Yet Another Story About The End Of Gay Bars

From the Indianapolis Star:

Gay bars are going out of business fast. Since 2015 at least five have closed their doors in Indianapolis, about half the city’s total. Among the casualties: the venerable Varsity, the city’s oldest gay bar, dating back to the 1940s.

In the past six months Talbott Street, long-known for its drag shows, closed, as did the 501 Eagle, a bar favored by leather enthusiasts since 1986.

Jack LaFary poured the last of the drinks at the 501 in October but had seen the end coming well before then. “Guys my age stopped going out to bars all the time,” said LaFary, 48, “and the new generation never did catch on.”

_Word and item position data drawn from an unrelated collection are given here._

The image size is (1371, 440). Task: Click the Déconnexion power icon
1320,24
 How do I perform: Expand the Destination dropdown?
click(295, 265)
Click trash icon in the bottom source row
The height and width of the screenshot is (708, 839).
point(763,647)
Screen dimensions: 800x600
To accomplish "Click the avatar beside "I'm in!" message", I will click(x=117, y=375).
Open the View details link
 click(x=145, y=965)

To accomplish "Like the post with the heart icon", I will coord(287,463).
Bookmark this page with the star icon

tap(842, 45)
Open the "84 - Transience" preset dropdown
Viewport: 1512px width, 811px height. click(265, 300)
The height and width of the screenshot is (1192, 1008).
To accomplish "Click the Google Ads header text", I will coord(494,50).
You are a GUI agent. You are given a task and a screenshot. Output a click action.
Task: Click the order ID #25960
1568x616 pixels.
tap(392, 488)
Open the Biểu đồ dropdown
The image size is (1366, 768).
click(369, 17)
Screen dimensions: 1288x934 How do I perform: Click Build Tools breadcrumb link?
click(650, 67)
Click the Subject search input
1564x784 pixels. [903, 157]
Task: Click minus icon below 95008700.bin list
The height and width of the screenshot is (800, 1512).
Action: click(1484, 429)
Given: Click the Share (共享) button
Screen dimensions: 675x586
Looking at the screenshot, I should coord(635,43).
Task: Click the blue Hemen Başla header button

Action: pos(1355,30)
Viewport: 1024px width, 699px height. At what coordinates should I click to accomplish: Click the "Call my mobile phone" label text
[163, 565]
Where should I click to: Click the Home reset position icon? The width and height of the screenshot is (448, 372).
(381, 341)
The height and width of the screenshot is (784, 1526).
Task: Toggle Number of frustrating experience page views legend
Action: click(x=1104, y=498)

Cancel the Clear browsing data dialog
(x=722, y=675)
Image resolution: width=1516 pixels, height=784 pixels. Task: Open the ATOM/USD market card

It’s the same elsewhere. The 501’s closing “comes just weeks after the Barracks closed in Louisville,” reported the the gay news website Great Lakes Den, lamenting that “most of Indiana will no longer have easy access to a leather bar.”

San Francisco was down to just a few dozen gay bars compared with more than 100 in the 1970s, according to a 2011 report in Slate, and Manhattan had but 44, half as many as it did at its gay-bar peak in 1978. In London the Queen’s Head, a gay bar since the 1920s, closed in September, going the way of other prominent gay bars in that European capital.

As do virtually all of these trend articles, the above-linked piece cites hook-up apps and social integration as the primary reasons young gays are abandoning gay nightspots.